[Aim of the exercise] In the lines below, replace "GUI agent" with "interface agent" and reproduce the lines with nothing else changed. Leave the pictures out.

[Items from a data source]
——
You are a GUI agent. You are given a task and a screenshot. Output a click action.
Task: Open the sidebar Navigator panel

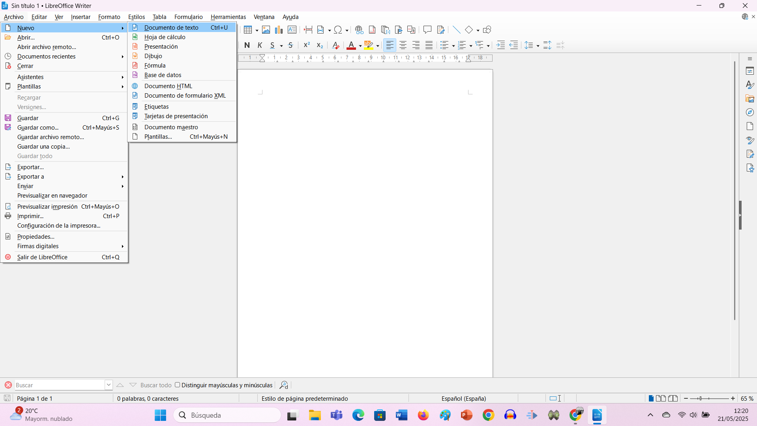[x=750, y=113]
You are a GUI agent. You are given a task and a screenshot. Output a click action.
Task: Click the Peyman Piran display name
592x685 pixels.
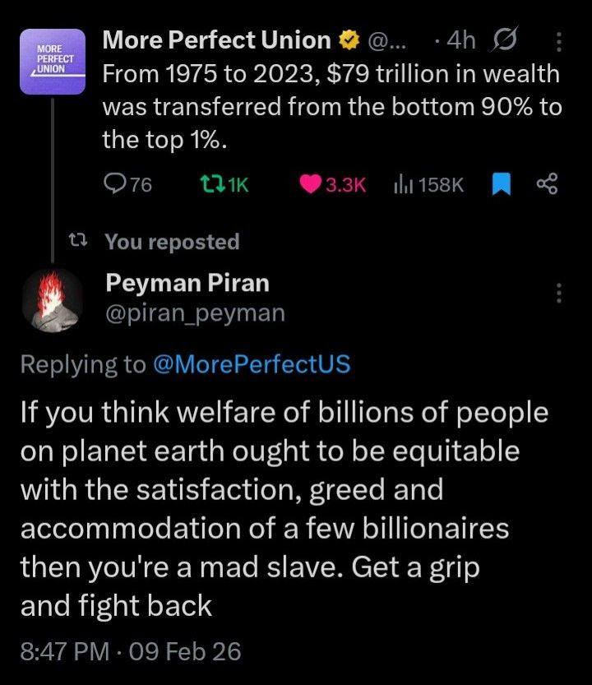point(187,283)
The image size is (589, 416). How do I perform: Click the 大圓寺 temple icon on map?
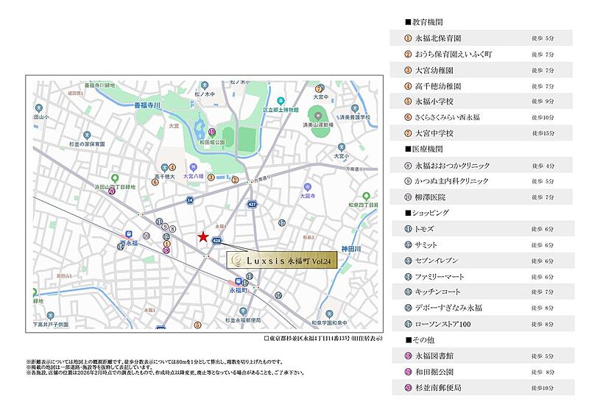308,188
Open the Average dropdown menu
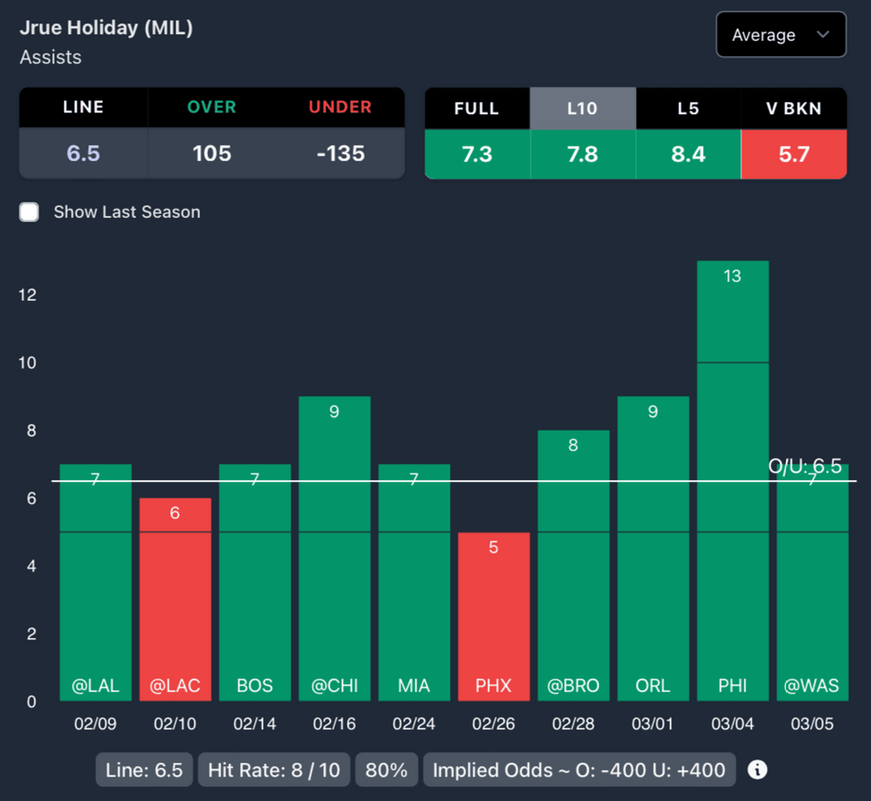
——
[Answer for this exercise]
You are a interface agent. You are given a task and a screenshot. Output a click action.
Task: Open the sidebar Navigator panel

[x=750, y=113]
You are a interface agent. You are given a task and a screenshot. Output a click action.
Task: Click the Peyman Piran display name
592x685 pixels.
point(187,283)
The image size is (589, 416). How do I perform: Click the 大圓寺 temple icon on map?
308,188
Open the Average dropdown menu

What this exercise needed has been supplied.